Sex, Drunkenness, Violence, and The Bible

3=8X12-POSTER copy“Good artists are not cowards.” —– Kevin Marshall Chopson

One of the most important components of writing is being honest.  Life has many complexities that are not easily explained away.  Personally, I believe that the writers of both the Old and New Testaments were some of the bravest and talented writers in history.  No matter what religious views you maintain, these authors clearly and meticulously documented detailed accounts of sex, drunkenness, and violence associated with humanity.  It seems ironic that so many religious groups resist discussion of these difficult subjects, when the core stories found in the Bible acutely address uncomfortable topics.  From Genesis to the Revelation we read graphic depictions of “normal” humans participating in unspeakable (pun intended) actions.  These accounts detail perverted, and wanton, sexual activity along with savage, unmentionable depictions of violence, and lastly repeated participation in unrestrained drunkenness.
I find it impressive that these talented scribes carefully preserved the vices found throughout their own history.  It appears in most cases, that the reader is intended to identify with the protagonists in these awkward tales.  Just a few of the more base situations to examine:
1)    Lot’s daughters get him drunk on two separate occasions to have an incestuous sexual relationship with him.
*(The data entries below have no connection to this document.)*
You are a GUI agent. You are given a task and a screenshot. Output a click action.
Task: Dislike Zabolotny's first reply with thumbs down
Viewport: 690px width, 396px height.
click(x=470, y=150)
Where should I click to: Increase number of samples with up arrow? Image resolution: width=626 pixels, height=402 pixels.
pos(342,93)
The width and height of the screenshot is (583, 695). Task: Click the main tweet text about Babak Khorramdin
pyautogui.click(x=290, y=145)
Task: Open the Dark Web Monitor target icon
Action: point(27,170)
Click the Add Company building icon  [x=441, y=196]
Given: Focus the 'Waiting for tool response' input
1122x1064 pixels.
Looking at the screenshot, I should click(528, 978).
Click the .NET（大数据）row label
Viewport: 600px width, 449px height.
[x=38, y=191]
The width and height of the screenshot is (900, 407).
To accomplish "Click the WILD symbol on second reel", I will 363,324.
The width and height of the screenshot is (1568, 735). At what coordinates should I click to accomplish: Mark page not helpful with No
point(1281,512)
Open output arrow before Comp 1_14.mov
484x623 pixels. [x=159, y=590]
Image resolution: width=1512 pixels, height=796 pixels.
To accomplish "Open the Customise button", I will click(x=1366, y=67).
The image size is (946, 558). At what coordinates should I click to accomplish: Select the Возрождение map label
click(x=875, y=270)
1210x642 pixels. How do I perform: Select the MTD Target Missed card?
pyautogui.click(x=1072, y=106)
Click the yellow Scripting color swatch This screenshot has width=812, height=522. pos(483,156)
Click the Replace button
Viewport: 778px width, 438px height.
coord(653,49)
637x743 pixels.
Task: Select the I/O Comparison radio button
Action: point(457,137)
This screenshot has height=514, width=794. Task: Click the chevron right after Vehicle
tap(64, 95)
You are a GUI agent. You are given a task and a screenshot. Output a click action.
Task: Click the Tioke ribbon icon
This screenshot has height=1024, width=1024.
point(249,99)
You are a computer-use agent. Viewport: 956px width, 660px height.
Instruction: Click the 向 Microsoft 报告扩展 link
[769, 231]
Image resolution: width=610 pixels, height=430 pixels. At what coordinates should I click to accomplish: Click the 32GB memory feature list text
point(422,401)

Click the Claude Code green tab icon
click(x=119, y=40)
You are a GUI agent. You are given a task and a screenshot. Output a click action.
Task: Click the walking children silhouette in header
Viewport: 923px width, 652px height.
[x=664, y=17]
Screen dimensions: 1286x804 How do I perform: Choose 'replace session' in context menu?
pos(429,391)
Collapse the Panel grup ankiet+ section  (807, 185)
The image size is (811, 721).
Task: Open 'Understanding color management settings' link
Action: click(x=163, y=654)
2)    After Noah gets drunk his son Ham, appears to have acted on some form of homosexual impulse with his father.  (Scholars disagree on exactly what this refers to, but all acknowledge that someone did something to displease God after the flood.
3)    Though poetic, the story of Oholah and Oholibah found in the book of Ezekiel, is one of the most sexually explicit depictions of carnality in any ancient manuscript.  If it was made into a movie it would be rated XXX.
4)    After slacking as a king, David has sex with another mans wife (causing conception), then proceeds to connive a way to assassinate her husband and keep her to himself.
5)    A Levite permits men to rape his concubine and then chops her into pieces to send to all twelve of the tribes as a call to arms.
I could go on and on, since the Bible is full of “normal” people doing really bad things.  Why did these authors focus on such undesirable elements of society?  I am convinced that they wanted us to wrestle with the uncomfortable reality that all of us, suffer from similar desires, addictions, and habits.  The careful reader cannot ignore these challenging subjects, and must discuss them with friends and family.  We must ask the important questions of “why” these particular stories were preserved.  Sharing our problems with others develops a relationship, and we are more likely to resolve both internal and external conflict, which produces a healthy diversity that compels people show what is in the heart.